E quest’anno proprio alla parola «Stupore» è dedicata la VI edizione del Festival Treccani della Lingua Italiana, che si tiene a Lecco, dal 21 al 24 settembre.
Ci sono laboratori didattici, incontri, lezioni magistrali, spettacoli musicali, e tutto verte intorno al tema dello stupore, in tutte le sue sfumature, spaziando dalla filosofia alla sociologia, dalla poesia alla letteratura, dalla scienza all’architettura. Ne parlano in tanti: le filosofe Donatella Di Cesare e Francesca Rigotti, i linguisti Giuseppe Antonelli, Michele Cortelazzo, Valeria Della Valle, Andrea Moro e Giuseppe Patota, il Cardinale José Tolentino de Mendonça, la critica letteraria e storica della letteratura italiana Lina Bolzoni, lo scrittore Paolo Di Paolo, l’etologo Enrico Alleva, l’imprenditore Oscar Farinetti e Laura Tiburzi, Bim Manager nel prestigioso studio Mario Cucinella Architects, a cui abbiamo fatto qualche domanda in anteprima.

E già, per quel che le riguarda, lo stupore sta nel suo lavoro: Come si diventa Bim manager? Che cosa fa un Bim manager?
«Il mondo della progettazione sta attraversando una rivoluzione importante, che mette le informazioni al centro: ogni soggetto coinvolto nella vita di un’opera (progettista, cliente, amministrazione, etc), lavora su di un’unica fonte di informazioni, la modifica e la rende disponibile agli altri lungo tutte le fasi che vanno dall’ideazione, alla costruzione, alla gestione e dismissione di un’opera. Il Building Information Modeling (BIM) è il metodo che permette a tutta questa struttura di funzionare bene, facendo collaborare persone, tecnologie e norme nel modo più efficace, efficiente ed armonioso possibile. Nel concreto, il BIM manager lavora con il Project Manager (ed altre figure specifiche), identificando le esigenze e le strategie, strutturando i contratti e i team, monitorando costantemente l’andamento della commessa, anticipando e risolvendo problemi gestionali a supporto del gruppo di lavoro.
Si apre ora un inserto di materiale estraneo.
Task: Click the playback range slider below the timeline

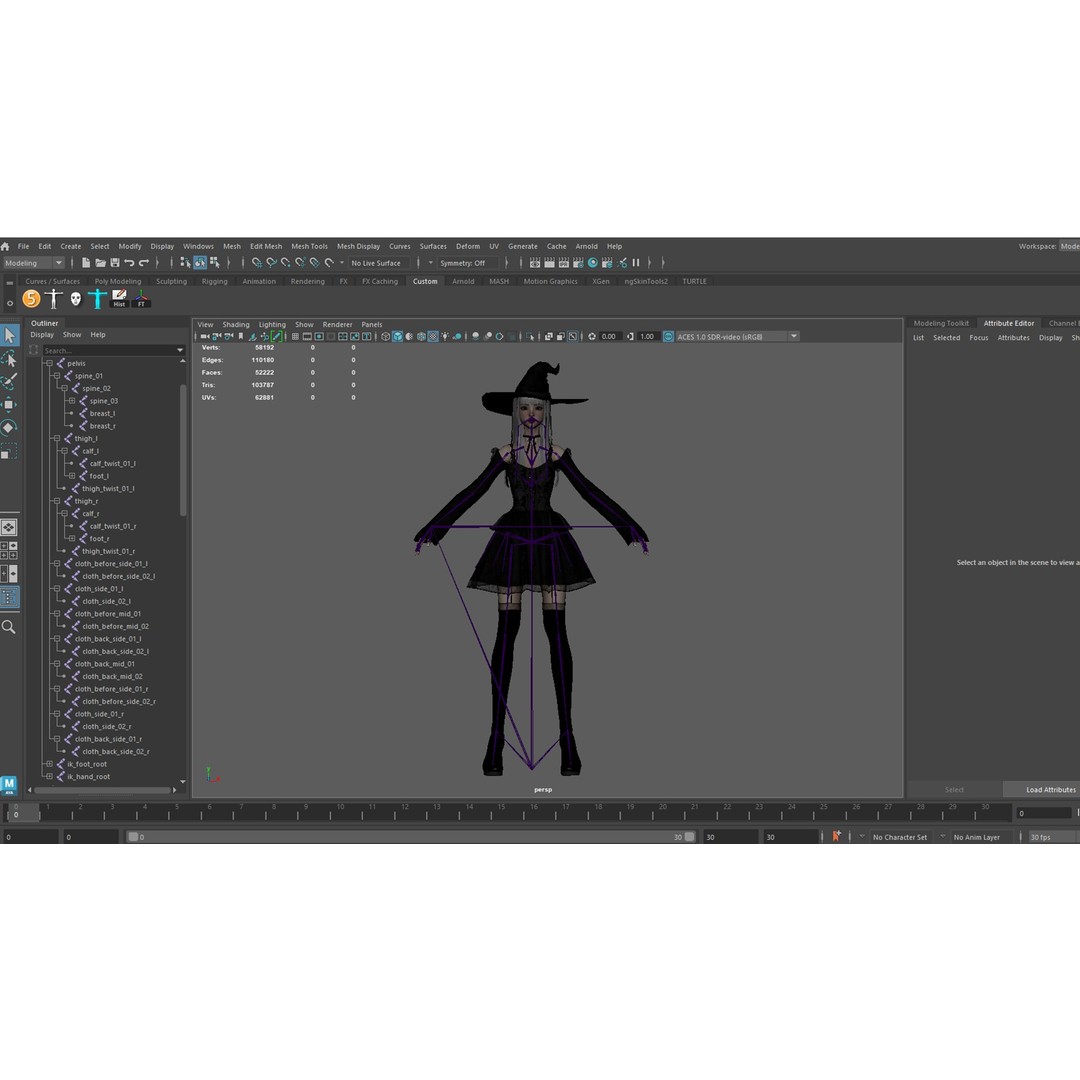Action: click(x=410, y=837)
La sfida del BIM è dunque entusiasmante e duplice: mettere a sistema tutte queste competenze e sensibilità, e farle comunicare con quelle esterne, cliente compreso, per rispondere alle esigenze nel miglior modo possibile. Personalmente ho cominciato ad occuparmi di questi temi una quindicina di anni fa, approcciandoli da studentessa, per poi farne una professione, convinta che architettura e ingegneria possano dare il meglio potenziando la comunicazione tra loro con metodi moderni. Come figura professionale, quella del BIM Manager è relativamente nuova, ma il percorso più “classico” è quello che porta uno specialista che lavora con metodo BIM (strutturista, architetto, impiantista, …), a voler diventare prima BIM Coordinator, e poi BIM manger, staccandosi un po’ dal dettaglio progettuale e passando maggiormente al mondo della gestione. È un àmbito interessante, dove le donne sono ben rappresentate e dove c’è ancora moltissimo da esplorare, creando ponti tra l’umanistico e il tecnologico».
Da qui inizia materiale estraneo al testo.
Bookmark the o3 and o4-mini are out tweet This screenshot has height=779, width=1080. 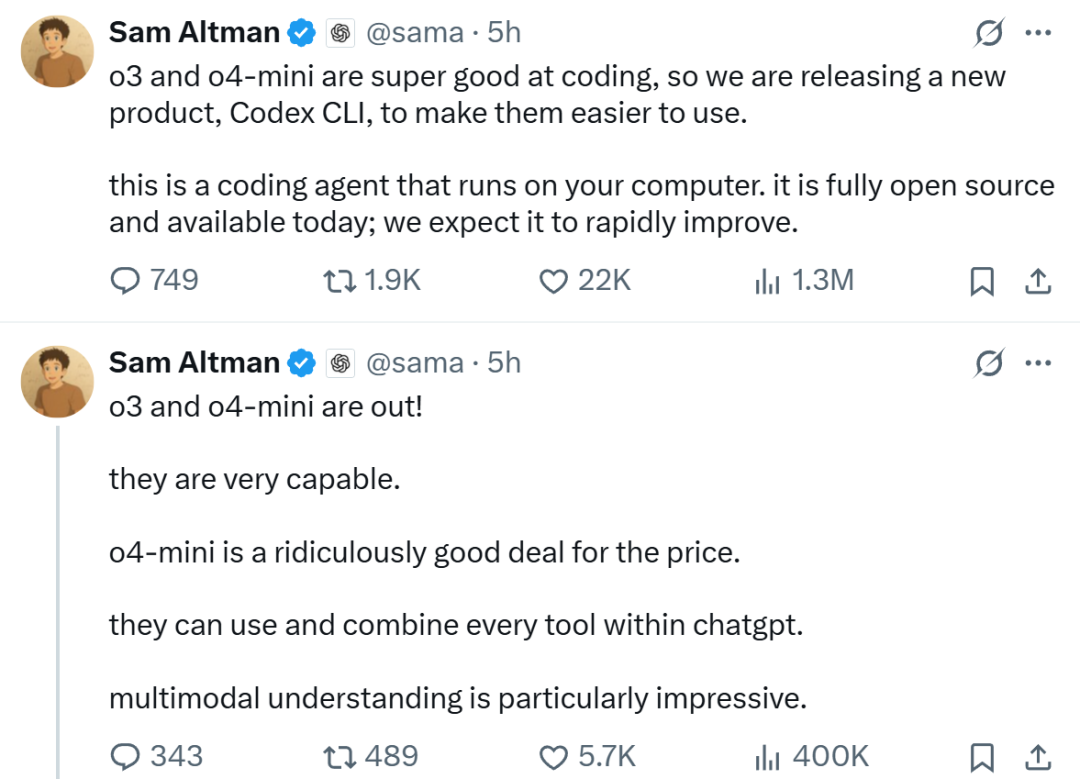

Lei lavora nello studio di Mario Cucinella Architects, uno dei più impegnati nella sostenibilità: qual è il progetto su cui ora state lavorando che più vi rende orgogliosi?
«Approcciamo ogni progetto con la consapevolezza che la sostenibilità non è solo ambientale ma anche sociale ed economica: ogni progetto risponde ai luoghi e alle persone attraverso un processo che l’architetto Cucinella ha definito “empatia creativa”. Non esiste una “classifica” perché ogni intervento ha dunque delle peculiarità interessanti: ogni team lavora con la medesima attenzione e passione, indipendentemente dalle superfici occupate, la scala di progetto o la destinazione d’uso».
Il tema di questo Festival Treccani della Lingua Italiana è lo stupore. Qual è la costruzione che l’ha più stupita negli ultimi anni?
«Rimanendo nell’ambito delle realizzazioni del nostro studio MCA – Mario Cucinella Architects, cito molto volentieri il museo della Fondazione Rovati, a Milano: è la prova concreta dell’alta qualità che può raggiungere una realizzazione quando una committenza particolarmente sensibile incontra un team che spinge la progettazione verso nuovi linguaggi, nel rispetto della funzione (museale in questo caso), e del valore storico del tessuto nel quale l’edificio si inserisce. Materiali, forme, luci, allestimenti, scelte strutturali e formali sono tutti in grande dialogo tra loro, in un insieme che facilmente definirei “sorprendente”».
L’hashtag del Festival è #leparolevalgono: per lei qual è la parola a cui oggi dovremmo dare più valore?
«Domanda difficilissima per una persona appassionata di parole, quale sono! Recentemente ho riflettuto sul termine “autotomia”: la capacità che hanno alcuni animali di perdere volontariamente una parte del loro corpo e rigenerarla. Mi chiedo: come le lucertole perdono la coda per sfuggire ai predatori dandosi una nuova possibilità di vita, noi, come singoli e come società, cosa potremmo/dovremmo lasciar andare per aprirci a un futuro migliore, a una nuova fase di rinnovamento? Sarebbe una rinuncia o un’opportunità? A mio avviso, la tutela dell’ambiente e della sanità mentale sono due ambiti molto contemporanei, dove possiamo declinare questo concetto in modo interessante».